Results of the scat analyses. The percentage of the diet of the population of fur seals of many different species confirmed by hard part analysis and DNA barcoding are shown (Jeanniard-du-Dot, Thomas, Cherel, Trites, & Guinet, 2017).

 

Results of the stable isotope analysis. Levels of carbon (x-axis) and nitrogen (y-axis) isotopes show two trophic clusters, one signifiying an oceanic (pelagic) diet, and one showing a neritic (inshore) diet.

The overall conclusions were that there were two separate foraging strategies within the population: neritic (inshore) foragers and offshore foragers. While the scat analyses may have hinted at this by identifying some exclusively offshore species in the seals’ diets, the other two methods illuminated this phenomenon. The stable isotope analysis identified the inshore trophic levels versus the offshore trophic levels in the respective individuals, and the satellite telemetry showed two distinct foraging patterns, shown in figure 3.

The foraging tracks of 20 satellite tagged fur seals show two distinct foraging patterns.

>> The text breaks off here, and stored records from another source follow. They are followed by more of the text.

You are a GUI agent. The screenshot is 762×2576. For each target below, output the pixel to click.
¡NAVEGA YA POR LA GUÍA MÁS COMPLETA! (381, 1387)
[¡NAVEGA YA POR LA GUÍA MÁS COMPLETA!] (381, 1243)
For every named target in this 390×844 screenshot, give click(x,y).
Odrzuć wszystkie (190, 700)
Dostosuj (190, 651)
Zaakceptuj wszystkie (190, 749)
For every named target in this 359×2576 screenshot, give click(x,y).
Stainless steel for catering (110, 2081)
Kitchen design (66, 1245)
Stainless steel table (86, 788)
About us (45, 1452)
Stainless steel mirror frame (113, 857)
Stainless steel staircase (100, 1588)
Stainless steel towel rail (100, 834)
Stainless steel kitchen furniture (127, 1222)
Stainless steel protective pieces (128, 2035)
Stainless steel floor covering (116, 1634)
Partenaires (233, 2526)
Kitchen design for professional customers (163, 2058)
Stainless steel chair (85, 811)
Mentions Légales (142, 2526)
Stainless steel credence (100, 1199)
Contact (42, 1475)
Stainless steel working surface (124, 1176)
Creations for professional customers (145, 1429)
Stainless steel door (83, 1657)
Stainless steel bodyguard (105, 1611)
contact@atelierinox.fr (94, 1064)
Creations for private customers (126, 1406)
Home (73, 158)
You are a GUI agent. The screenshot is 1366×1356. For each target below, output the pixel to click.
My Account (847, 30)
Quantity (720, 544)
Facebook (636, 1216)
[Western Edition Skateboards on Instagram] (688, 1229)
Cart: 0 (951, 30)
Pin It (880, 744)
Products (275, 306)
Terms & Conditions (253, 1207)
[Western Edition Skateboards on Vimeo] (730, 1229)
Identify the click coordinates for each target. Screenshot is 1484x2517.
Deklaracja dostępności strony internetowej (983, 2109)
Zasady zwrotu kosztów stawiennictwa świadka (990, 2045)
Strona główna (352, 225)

These findings are not only important in building the life histories of an Alaskan population of fur seals. They support some previous research demonstrating that generalist feeders are often made up of subsets of specialist individuals. Furthermore, they demonstrate the importance of mixed methods in ecology, and how using different methods to examine different timescales and aspects of the life history trait being examined (like combining direct diet analysis and behavior) results in a very thorough study that gives the trait a wider ecological context.

Works cited

Jeanniard-du-Dot, T., Thomas, A. C., Cherel, Y., Trites, A. W., & Guinet, C. (2017). Combining hard-part and DNA analyses of scats with biologging and stable isotopes can reveal different diet compositions and feeding strategies within a fur seal population, 584, 1–16.